Queen Hereafter
Page 29
—SCOTTISH GAELIC CHARM, FROM ALEXANDER CARMICHAEL, Carmina Gadelica
Within days, the queen became quiet, pale, and drawn, though she had been confident and glowing recently at Dun Edin. Eva assumed she had exhausted herself while supervising the unpacking of the household and the settling of the children at Dunfermline.
“You have Dame Agnes for that, and Gertruda and Mirren for the children,” Eva reminded her. “Trust them to see to all, and rest.”
But Margaret rarely rested body or mind for long; her devotional routine alone could make a lesser soul quail. Concerned, Eva rose even earlier each day to accompany Margaret to prayers, and she played music while Margaret went to bed each night. But a week after their return, seeing the queen walk slowly and stiffly, then pause with a hand pressed to her back, Eva knew.
“Margaret, has this endured all day?” she asked. “You said no word of it.”
“It is too soon for the birth,” Margaret said, looking weary. “I hoped it would stop.”
Taking her arm and guiding her to the bedchamber, Eva sent Finola to find the housekeeper and the queen’s mother, then sent a housecarl for Mother Annot, hoping she would arrive soon.

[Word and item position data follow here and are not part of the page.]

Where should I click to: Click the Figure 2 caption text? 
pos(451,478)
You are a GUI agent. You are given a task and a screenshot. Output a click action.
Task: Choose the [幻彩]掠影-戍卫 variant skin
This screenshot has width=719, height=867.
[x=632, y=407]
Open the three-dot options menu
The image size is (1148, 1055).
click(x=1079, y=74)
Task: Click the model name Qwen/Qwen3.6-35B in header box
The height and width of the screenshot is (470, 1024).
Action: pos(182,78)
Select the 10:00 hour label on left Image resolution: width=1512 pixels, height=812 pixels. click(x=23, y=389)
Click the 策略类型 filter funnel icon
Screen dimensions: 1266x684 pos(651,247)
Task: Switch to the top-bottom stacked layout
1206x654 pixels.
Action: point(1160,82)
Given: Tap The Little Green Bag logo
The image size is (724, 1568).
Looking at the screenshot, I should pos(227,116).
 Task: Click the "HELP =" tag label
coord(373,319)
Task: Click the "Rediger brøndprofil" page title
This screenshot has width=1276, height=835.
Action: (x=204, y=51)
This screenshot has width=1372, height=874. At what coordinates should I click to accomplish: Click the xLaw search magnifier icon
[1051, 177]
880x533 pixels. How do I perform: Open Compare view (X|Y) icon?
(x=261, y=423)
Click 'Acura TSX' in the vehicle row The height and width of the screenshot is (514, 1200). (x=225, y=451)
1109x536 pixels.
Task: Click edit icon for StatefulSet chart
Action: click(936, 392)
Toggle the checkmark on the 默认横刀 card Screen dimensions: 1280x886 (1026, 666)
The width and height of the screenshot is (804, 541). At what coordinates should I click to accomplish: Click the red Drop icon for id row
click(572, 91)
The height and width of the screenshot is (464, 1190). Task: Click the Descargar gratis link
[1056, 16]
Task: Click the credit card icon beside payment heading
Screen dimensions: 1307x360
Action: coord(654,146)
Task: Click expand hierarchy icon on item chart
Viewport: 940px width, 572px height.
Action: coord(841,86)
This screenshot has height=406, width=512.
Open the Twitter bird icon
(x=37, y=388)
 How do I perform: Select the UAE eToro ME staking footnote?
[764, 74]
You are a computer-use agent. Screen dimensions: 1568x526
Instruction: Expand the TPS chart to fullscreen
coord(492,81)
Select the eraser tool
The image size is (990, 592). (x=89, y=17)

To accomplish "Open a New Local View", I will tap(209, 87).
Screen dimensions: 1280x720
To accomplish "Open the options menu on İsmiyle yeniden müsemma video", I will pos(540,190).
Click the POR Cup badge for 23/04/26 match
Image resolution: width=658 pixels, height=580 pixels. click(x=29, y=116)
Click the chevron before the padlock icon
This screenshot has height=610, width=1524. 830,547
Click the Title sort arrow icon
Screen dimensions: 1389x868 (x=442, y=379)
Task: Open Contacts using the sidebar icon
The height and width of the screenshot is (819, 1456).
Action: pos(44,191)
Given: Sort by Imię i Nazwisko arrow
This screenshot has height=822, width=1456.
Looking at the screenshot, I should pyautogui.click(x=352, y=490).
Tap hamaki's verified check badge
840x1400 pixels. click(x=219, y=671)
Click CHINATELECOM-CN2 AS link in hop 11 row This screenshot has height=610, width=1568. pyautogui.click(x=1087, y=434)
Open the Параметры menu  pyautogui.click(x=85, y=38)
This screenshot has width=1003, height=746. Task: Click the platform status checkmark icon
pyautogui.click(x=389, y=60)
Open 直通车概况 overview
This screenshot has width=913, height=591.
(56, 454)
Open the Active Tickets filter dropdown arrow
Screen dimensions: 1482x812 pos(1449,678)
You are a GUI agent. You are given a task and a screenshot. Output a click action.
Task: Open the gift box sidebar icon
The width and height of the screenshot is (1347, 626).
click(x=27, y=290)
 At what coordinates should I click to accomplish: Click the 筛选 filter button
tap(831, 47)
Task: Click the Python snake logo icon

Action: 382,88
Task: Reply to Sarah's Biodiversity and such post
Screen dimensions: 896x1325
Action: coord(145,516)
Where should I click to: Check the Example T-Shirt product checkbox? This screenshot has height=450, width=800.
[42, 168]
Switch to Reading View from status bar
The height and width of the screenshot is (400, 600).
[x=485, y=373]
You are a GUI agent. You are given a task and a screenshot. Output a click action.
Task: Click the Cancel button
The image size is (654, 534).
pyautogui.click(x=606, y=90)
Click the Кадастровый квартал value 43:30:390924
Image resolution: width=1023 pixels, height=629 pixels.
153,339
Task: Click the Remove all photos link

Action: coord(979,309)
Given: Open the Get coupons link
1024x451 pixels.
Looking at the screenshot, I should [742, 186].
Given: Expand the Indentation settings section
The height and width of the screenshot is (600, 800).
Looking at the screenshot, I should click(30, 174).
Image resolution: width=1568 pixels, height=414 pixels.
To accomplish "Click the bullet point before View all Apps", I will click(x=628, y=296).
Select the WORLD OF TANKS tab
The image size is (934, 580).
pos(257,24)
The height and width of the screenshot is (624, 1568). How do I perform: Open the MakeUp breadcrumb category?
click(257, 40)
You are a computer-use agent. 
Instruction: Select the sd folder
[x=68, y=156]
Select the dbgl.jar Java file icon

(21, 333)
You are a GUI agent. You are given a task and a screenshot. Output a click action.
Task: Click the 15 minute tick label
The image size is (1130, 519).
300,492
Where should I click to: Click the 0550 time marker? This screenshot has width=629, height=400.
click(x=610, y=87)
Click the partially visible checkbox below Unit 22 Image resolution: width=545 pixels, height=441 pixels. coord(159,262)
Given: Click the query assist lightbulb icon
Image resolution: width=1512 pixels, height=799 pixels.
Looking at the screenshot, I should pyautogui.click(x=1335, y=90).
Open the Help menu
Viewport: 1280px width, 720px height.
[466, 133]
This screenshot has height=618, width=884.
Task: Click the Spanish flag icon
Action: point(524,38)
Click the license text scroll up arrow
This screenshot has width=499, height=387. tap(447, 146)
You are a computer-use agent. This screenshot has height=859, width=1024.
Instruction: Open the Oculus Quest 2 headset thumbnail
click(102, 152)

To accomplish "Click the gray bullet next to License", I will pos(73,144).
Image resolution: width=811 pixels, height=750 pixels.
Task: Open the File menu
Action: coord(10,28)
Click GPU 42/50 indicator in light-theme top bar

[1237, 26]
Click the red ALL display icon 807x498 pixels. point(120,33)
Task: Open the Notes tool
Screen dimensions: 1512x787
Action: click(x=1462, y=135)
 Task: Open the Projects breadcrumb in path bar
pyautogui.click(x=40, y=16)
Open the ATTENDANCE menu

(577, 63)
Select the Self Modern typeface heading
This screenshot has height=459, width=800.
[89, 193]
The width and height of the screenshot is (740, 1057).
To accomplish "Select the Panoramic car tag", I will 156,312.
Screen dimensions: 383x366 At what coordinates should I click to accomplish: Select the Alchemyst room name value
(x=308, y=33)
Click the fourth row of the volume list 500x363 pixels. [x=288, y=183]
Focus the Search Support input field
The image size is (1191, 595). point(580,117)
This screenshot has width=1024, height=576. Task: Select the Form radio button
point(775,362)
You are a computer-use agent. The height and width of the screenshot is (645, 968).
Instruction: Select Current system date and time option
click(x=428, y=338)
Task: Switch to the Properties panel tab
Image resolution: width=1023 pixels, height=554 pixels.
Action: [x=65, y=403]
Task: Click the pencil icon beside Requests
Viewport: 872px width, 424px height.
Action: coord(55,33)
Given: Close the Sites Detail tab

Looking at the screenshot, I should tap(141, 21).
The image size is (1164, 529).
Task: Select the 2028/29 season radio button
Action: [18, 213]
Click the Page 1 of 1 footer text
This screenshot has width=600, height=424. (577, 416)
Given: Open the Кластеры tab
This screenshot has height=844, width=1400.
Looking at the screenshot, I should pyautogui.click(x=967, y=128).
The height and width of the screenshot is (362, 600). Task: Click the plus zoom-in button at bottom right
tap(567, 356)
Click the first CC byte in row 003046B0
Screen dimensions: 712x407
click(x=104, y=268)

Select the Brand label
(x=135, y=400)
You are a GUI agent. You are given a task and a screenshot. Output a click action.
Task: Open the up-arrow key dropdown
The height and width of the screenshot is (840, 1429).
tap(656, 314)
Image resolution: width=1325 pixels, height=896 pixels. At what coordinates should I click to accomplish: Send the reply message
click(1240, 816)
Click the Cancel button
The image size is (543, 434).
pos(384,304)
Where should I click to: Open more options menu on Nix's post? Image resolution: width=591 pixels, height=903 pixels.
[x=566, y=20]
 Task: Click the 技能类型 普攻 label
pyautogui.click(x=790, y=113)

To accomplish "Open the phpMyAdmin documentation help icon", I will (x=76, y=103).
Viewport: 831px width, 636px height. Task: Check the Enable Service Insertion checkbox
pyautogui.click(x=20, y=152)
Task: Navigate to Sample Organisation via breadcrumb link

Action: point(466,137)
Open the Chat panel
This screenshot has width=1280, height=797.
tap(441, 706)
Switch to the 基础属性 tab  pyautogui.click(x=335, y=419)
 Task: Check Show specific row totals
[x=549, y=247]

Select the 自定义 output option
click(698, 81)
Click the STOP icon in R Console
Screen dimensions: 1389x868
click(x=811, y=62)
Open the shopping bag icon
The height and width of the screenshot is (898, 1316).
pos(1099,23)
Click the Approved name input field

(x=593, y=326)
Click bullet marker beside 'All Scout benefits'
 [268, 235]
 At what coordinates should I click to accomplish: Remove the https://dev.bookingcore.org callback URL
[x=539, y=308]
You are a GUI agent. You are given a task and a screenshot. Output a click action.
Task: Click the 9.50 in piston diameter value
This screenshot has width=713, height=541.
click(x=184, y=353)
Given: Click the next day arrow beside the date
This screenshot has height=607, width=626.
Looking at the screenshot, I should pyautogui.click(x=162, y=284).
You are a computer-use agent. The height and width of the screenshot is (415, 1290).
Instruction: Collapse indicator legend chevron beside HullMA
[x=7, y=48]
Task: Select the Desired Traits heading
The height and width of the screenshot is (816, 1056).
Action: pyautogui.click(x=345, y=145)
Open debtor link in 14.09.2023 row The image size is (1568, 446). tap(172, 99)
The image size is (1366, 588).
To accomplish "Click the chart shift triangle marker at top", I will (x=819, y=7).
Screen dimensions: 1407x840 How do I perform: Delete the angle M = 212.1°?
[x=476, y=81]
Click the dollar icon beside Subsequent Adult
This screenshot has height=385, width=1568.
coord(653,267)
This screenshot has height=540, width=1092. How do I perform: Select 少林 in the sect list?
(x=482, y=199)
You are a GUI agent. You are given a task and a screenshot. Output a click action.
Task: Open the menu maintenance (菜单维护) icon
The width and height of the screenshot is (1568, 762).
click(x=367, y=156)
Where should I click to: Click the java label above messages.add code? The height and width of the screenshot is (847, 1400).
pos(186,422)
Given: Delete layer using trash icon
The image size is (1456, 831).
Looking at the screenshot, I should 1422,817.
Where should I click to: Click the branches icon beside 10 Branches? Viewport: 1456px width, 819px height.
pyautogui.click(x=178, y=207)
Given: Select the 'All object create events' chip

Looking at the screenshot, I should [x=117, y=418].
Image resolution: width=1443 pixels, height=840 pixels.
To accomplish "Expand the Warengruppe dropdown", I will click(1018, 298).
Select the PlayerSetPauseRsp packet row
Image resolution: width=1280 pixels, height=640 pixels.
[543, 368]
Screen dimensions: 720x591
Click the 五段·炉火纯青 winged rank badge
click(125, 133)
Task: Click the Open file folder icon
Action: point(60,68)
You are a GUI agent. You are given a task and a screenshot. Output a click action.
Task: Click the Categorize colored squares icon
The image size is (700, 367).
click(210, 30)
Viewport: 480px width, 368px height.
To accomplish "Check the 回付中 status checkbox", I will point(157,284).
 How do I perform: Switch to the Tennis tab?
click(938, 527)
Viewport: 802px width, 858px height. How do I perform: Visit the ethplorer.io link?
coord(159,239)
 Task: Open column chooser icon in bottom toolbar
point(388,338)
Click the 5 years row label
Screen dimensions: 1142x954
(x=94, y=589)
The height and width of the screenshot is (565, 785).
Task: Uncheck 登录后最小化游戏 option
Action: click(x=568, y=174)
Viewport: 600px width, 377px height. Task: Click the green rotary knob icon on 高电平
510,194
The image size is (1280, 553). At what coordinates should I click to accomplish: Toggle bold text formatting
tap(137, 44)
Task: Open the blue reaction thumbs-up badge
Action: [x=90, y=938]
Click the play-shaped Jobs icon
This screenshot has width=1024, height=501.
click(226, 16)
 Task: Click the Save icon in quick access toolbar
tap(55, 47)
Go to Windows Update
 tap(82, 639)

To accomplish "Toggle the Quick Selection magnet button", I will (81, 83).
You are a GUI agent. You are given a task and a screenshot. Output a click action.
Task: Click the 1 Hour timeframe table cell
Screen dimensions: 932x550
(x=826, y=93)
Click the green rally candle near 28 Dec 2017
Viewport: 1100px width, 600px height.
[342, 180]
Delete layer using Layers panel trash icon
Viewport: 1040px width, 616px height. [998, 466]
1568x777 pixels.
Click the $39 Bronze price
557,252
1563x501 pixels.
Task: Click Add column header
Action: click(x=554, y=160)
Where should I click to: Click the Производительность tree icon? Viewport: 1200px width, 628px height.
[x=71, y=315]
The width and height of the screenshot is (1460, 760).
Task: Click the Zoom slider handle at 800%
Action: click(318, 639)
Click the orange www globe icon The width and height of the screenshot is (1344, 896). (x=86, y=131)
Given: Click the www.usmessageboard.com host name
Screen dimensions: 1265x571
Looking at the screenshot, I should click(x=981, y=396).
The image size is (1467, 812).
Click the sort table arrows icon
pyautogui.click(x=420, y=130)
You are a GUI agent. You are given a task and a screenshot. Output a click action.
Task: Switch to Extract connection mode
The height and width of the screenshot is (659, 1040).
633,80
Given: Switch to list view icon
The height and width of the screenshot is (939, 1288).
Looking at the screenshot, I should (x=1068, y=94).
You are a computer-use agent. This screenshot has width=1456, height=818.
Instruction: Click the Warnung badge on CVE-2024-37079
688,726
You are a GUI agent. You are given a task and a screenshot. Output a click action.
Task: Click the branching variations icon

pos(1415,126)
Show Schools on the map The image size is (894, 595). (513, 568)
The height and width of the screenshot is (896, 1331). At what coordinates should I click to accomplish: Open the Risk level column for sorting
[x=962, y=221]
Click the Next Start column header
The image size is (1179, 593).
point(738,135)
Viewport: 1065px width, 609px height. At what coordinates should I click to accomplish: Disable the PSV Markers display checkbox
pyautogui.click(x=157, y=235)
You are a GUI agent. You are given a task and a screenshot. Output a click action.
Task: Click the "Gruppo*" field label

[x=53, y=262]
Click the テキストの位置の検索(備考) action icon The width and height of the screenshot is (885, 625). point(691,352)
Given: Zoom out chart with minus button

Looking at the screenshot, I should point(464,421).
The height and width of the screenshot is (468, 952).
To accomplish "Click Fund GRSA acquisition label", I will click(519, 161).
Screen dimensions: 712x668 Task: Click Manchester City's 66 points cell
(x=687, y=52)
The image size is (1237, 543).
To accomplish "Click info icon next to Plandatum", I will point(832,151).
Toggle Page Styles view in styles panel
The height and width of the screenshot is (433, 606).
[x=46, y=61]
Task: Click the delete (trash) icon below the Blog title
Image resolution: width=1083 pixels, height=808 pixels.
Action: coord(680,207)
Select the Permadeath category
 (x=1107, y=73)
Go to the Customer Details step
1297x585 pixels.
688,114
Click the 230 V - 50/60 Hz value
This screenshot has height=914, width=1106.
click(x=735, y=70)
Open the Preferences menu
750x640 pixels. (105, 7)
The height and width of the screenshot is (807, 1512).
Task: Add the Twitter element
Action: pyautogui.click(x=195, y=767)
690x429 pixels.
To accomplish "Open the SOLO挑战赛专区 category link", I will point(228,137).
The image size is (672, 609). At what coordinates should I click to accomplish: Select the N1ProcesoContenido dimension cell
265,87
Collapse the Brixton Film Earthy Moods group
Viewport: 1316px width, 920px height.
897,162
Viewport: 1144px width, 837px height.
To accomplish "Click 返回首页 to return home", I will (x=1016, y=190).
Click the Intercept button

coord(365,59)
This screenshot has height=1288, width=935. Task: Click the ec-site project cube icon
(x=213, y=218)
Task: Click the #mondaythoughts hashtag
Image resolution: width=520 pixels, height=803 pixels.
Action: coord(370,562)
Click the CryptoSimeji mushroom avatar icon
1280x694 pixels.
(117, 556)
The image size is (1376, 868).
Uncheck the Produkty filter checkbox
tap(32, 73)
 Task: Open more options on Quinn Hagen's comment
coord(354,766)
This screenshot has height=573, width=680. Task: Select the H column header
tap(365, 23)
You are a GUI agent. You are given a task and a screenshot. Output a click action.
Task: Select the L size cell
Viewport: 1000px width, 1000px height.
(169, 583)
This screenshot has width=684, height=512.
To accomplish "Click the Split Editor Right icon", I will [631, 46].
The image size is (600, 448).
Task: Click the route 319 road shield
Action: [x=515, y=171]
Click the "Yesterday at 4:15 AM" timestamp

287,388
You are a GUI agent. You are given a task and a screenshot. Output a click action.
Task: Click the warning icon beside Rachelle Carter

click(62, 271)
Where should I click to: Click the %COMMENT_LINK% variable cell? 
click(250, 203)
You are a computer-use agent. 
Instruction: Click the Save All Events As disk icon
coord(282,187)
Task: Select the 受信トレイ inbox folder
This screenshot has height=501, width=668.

“Please, fetch your harp,” Margaret told Eva when she returned to find the queen tucked in the bed wearing a linen shift, while Dame Agnes went about the room untying any knot she found in garments, shoes, curtain ties, to ease the babe’s arrival. “The music will help to play this little one out of me, though it is too soon for him to come—this will not take long, I think.”
Not long at all, Eva discovered. Dame Agnes barely had time to tuck rowan branches at the threshold and stow a knife under the bed to cut the pain when the midwife appeared and Margaret strived to push. Fingers shaking, Eva played a tranquil song as Margaret’s third son slipped, small and slightly blue, into the world.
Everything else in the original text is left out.